英国や豪州での5G通信機器入札から外されるなど、ファーウェイを取り巻く環境が厳しくなるなか、同社にとってはさらなる打撃となる。
孟氏はファーウェイの創業者・任正非氏の娘、次期トップの最有力候補と見なされてきた人物だ。ことは一企業の問題をこえ、国際問題となることは間違いない。ファーウェイは先ほど次のようなステートメントを発表している。
カナダ紙グローブ・アンド・メール報道に関する弊社グループ ステートメント
当社CFO(最高財務責任者)である孟晩舟が、このたび、カナダでの航空機の乗り継ぎ時にアメリカ合衆国(以下、米国)の委任を受けたカナダ当局に一時拘束されました。米国はニューヨーク東地区連邦地方裁判所での未特定の容疑に対する告訴のため、孟の身柄の引き渡しを求めています。
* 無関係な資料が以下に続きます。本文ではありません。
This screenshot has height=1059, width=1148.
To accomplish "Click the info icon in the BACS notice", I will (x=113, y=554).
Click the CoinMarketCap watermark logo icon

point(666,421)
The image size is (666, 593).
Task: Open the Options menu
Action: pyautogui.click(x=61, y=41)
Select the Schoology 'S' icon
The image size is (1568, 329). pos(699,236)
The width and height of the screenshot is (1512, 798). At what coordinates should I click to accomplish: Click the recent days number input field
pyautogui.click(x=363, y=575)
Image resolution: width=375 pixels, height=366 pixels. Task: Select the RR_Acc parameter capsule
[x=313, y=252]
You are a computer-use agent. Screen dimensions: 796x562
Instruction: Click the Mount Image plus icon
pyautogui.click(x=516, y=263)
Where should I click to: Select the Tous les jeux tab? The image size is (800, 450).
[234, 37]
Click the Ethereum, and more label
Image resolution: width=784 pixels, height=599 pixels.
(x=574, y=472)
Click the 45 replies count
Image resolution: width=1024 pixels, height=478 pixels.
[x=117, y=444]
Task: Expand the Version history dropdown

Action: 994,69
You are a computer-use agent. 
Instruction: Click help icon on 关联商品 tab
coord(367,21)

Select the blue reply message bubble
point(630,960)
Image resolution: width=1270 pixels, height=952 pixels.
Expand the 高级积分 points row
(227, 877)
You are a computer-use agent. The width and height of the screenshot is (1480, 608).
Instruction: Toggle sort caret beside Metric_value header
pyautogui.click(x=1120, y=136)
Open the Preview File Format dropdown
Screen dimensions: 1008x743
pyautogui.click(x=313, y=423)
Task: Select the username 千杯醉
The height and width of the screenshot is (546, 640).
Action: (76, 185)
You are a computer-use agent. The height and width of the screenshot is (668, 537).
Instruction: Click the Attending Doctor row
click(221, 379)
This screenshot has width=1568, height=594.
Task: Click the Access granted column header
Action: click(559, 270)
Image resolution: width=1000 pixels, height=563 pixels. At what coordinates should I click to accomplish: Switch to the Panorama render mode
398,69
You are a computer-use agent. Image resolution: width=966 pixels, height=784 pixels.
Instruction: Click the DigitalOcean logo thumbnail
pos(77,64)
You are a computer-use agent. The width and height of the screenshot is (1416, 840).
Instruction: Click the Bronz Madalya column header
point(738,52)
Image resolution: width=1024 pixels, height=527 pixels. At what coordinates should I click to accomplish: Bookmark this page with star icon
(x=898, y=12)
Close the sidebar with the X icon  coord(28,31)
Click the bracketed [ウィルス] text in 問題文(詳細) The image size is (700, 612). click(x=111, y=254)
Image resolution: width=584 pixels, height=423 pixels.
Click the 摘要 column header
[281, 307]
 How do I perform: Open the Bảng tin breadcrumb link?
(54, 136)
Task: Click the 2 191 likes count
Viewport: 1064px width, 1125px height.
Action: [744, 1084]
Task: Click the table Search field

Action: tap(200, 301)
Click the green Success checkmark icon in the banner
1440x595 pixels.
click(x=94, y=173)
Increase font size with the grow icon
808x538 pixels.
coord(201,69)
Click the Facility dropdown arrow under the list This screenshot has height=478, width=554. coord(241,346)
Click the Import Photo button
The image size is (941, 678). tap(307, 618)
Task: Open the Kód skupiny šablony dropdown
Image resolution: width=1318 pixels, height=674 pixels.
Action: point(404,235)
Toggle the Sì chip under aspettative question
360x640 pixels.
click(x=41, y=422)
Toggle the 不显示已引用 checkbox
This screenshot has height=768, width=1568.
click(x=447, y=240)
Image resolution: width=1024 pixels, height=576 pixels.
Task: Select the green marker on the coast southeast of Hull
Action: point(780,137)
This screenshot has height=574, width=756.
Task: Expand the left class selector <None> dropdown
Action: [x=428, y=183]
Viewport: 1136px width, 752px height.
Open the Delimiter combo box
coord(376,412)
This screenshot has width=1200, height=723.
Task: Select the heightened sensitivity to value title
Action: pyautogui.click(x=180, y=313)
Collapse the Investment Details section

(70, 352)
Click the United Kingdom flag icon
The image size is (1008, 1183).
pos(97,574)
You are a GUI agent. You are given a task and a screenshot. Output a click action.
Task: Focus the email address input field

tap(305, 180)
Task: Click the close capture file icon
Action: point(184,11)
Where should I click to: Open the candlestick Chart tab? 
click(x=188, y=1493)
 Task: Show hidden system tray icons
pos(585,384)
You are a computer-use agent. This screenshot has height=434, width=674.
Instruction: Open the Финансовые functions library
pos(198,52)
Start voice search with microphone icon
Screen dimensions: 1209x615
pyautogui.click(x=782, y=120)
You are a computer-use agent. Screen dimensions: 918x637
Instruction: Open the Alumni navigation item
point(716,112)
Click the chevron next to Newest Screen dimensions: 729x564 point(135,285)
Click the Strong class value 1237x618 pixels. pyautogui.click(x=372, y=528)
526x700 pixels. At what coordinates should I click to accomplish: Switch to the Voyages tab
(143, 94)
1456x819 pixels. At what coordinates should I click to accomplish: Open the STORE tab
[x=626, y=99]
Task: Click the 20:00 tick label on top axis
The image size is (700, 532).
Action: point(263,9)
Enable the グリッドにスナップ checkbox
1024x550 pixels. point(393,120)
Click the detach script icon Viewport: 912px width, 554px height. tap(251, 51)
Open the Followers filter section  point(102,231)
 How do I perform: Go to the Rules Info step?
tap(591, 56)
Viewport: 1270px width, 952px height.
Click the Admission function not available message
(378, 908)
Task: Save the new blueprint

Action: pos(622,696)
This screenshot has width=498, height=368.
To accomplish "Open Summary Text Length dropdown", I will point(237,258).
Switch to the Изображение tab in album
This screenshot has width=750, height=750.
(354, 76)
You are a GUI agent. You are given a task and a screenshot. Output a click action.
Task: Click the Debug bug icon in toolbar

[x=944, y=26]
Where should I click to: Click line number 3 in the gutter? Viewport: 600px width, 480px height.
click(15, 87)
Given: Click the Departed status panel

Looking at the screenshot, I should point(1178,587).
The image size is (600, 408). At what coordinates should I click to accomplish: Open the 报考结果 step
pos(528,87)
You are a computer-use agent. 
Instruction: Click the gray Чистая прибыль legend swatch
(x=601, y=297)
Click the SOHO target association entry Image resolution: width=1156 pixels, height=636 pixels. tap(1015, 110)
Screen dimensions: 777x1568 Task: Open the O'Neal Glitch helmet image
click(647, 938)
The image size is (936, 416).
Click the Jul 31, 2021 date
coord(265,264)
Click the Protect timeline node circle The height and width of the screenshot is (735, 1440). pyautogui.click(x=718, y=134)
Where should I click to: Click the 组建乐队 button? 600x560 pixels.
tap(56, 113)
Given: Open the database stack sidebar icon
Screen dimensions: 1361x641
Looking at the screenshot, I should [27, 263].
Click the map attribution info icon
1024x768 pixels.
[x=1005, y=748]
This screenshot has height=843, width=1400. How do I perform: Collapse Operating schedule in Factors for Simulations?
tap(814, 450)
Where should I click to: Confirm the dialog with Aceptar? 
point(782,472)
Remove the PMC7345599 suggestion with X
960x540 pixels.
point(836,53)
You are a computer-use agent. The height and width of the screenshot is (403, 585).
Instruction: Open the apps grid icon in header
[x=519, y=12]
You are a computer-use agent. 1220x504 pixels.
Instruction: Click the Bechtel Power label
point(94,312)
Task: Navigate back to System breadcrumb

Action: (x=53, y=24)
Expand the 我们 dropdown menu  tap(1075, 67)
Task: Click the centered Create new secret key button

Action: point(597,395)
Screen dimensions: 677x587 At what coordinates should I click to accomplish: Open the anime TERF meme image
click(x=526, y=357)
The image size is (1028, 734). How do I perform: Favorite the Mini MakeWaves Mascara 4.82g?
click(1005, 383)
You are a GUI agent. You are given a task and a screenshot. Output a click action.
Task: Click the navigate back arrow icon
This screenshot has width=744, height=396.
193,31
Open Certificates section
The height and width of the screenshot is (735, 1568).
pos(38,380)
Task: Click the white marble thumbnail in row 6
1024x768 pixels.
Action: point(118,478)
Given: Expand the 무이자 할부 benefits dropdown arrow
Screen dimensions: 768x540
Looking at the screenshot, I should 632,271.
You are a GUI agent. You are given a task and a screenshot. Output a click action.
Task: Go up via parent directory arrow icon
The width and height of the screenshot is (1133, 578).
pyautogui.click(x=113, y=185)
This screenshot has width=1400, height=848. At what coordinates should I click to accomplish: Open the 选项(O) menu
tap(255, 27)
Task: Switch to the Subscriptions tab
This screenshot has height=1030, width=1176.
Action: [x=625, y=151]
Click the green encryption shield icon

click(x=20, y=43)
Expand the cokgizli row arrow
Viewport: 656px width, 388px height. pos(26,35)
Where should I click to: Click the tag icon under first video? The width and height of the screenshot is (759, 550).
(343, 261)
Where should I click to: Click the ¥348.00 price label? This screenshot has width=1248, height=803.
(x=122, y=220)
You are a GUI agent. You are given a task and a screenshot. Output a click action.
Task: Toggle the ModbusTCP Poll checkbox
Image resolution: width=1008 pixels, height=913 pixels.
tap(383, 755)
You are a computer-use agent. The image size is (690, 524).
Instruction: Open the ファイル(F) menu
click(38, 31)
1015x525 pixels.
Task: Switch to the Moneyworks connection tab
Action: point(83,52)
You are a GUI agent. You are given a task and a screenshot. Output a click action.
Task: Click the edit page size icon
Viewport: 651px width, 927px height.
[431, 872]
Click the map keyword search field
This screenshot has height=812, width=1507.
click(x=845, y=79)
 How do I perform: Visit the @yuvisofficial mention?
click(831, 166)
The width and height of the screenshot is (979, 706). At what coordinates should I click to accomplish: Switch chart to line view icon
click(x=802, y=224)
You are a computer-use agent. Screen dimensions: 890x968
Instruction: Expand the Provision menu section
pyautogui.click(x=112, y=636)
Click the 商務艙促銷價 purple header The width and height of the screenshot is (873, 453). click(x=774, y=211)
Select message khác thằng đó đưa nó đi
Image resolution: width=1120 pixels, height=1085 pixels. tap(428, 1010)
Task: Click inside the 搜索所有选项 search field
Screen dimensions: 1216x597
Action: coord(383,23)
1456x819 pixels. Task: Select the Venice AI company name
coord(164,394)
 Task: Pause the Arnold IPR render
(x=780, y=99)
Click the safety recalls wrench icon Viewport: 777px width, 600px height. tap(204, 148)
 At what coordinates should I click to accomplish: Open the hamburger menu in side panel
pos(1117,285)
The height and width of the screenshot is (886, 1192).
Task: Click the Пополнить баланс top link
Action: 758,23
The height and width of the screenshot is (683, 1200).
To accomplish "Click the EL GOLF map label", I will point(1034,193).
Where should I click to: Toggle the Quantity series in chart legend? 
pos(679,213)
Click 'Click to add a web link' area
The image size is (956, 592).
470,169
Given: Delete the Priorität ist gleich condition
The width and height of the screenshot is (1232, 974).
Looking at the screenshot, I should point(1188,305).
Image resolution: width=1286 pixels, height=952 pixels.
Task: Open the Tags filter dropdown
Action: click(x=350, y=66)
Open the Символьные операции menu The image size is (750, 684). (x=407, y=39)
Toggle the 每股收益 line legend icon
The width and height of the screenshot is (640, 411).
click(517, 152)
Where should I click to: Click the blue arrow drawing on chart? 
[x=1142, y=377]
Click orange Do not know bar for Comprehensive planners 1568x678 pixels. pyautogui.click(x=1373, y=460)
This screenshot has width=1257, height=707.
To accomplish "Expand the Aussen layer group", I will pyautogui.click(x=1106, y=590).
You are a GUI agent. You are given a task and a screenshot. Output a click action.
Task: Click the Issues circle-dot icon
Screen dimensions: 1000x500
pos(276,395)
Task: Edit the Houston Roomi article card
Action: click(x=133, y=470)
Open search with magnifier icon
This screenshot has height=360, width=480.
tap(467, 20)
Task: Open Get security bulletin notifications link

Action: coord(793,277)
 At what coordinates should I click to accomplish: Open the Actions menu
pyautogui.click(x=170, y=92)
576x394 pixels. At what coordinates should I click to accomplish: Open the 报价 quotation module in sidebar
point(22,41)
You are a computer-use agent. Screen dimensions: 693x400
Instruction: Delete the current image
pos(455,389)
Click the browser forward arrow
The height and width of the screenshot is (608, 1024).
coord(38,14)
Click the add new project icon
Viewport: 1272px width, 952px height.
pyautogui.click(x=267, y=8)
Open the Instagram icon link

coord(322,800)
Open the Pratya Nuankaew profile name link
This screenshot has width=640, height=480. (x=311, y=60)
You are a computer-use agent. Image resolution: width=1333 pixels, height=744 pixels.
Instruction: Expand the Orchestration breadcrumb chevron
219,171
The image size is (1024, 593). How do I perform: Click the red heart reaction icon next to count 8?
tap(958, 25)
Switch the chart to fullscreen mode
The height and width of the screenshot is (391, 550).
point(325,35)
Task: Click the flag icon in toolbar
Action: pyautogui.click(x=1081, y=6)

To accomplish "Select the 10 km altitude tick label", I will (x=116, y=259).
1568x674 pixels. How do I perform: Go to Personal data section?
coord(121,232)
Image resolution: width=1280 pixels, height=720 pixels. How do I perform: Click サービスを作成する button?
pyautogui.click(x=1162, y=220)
当社は本件に関してほとんど情報提供を受けておらず、また、孟によるいかなる不正とみなされる行為も把握しておりません。当社はカナダならびに米国の司法システムを通じて公正な結論が導かれるものと確信しています。
ファーウェイは、国際連合、米国ならびに欧州連合の関連輸出規制・制裁を含め、当社が事業を行う国と地域のすべて法規制を遵守しています。
ファーウェイは容疑を全面否定している。詳細が明らかになるまでには時間が必要だろう。想起されるのは今年前半、ファーウェイと並ぶ中国通信機器大手のZTEに科された制裁だ。世界的企業のZTEであるが、通信機器にせよスマートフォンにせよ、中核部品の多くは米国や日本などの先進国に依存している。制裁によって破綻寸前まで追い込まれたことは中国政府、中国国民に大きな衝撃を与えた。同じ対イラン制裁違反疑惑ということで、ファーウェイにも同様の制裁が科される可能性も否定できない。
通信機器で世界一、スマートフォンで世界3位と、世界をリードする企業に成長したファーウェイだが、今、強烈な逆風にさらされている。